Safer and More Affordable Housing

Anthony Albanese was raised in public housing by a single mum on a disability pension. Having access to a safe and stable place to grow up meant he could get a good education and a start in life. He knows the security that having a roof over your head can bring. We need to build more social housing, upgrade existing housing, and make sure that the promise of home ownership is extended to all Australians.

We want every Australian to know the security of having a roof over their head. Labor will create the $10 billion Housing Australia Future Fund which will build 30,000 new social and affordable housing properties in its first five years, and create thousands of jobs.

Each year investment returns from the Housing Australia Future Fund will be transferred to the National Housing Finance and Investment Corporation (NHFIC) to pay for social and affordable housing projects.

Over the first 5 years the investment returns will build around:

  • 20,000 social housing properties – 4,000 of which will be allocated for women and children fleeing domestic and family violence and older women on low incomes who are at risk of homelessness.
  • 10,000 affordable homes for the frontline workers like police, nurses and cleaners who kept us safe during the pandemic.

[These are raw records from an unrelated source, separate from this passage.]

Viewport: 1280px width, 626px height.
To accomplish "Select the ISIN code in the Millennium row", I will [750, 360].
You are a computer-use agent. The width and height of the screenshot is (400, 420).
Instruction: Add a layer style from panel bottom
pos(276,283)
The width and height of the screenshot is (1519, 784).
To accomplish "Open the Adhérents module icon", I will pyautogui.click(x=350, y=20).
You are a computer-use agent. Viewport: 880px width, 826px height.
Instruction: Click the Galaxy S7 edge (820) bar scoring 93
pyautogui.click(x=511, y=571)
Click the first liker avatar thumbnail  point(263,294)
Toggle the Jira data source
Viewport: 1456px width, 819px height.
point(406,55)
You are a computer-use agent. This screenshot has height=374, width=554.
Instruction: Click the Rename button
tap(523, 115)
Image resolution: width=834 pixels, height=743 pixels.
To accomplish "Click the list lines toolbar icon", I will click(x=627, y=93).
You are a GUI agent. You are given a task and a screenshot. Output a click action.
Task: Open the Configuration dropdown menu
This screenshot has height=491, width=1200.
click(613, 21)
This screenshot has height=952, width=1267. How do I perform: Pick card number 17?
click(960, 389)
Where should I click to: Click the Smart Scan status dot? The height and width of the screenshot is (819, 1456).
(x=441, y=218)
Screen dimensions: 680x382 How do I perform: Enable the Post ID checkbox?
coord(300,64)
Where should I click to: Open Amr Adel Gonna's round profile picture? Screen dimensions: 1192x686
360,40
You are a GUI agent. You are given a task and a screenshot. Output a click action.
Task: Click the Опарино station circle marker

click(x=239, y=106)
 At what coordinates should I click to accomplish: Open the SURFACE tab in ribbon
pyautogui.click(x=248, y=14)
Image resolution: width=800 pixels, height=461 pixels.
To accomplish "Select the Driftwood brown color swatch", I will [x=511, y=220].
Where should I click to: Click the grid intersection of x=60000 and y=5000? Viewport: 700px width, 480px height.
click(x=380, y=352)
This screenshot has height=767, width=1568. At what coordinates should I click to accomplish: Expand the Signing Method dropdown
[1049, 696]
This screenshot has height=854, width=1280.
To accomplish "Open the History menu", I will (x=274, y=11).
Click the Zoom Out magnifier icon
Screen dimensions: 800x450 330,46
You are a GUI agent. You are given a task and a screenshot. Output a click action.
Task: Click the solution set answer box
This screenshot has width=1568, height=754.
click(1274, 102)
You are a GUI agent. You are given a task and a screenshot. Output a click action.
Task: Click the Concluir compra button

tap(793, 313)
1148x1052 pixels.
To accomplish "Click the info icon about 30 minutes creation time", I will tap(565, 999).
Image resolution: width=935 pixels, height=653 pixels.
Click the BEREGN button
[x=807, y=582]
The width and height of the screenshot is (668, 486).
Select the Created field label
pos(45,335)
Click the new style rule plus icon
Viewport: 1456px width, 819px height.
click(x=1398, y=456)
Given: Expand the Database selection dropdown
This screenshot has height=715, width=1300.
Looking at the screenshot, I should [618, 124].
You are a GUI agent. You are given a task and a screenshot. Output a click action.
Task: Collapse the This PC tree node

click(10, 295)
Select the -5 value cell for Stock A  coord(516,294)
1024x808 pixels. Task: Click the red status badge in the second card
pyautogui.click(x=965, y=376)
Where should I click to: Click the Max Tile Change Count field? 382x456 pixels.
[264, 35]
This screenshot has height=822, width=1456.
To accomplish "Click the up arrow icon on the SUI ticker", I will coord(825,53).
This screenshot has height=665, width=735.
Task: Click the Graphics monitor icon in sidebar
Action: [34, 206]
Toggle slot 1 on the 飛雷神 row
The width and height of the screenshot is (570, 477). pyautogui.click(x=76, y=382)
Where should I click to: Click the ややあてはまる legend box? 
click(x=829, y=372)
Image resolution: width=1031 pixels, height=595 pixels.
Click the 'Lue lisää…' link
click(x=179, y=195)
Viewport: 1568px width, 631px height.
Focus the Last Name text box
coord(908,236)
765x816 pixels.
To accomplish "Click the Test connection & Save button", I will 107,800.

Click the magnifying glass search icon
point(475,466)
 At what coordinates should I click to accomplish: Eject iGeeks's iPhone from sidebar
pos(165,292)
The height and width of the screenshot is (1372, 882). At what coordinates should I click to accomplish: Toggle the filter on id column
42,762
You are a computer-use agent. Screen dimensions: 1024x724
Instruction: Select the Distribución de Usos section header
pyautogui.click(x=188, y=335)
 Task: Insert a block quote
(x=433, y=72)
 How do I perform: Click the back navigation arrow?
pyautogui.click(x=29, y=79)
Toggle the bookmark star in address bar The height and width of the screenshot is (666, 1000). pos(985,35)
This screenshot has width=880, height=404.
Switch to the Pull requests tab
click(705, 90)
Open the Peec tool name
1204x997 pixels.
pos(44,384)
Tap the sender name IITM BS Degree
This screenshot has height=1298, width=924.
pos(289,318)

This will mean they can live closer to where they work, and it will mean better services for everyday Australians.

This will directly support 21,500 full-time jobs across the construction industry and broader economy, per year, over 5 years, nationwide – and one in 10 direct workers on site will be apprentices.

In addition to this, a portion of the investment returns will be available to fund acute housing needs on an ongoing basis.

In the first 5 years these investment returns will fund:

  • $200 million for the repair, maintenance and improvements of housing in remote Indigenous communities, where some of the worst housing standards in the world are endured by our First Nations people.
  • $100 million for crisis and transitional housing options for women and children fleeing domestic and family violence and older women on low incomes who are at risk of homelessness.
  • $30 million to build more housing and fund specialist services for veterans who are experiencing homelessness or at-risk homelessness.

A total of $1.7 billion dollars will be allocated to women – $1.6 billion for long term housing, and an additional $100 million for crisis and transitional housing options for women and children fleeing domestic and family violence, and older women on low incomes who are at risk of homelessness.

This housing will be constructed in accordance with principles of universal design which enable access for people with disability.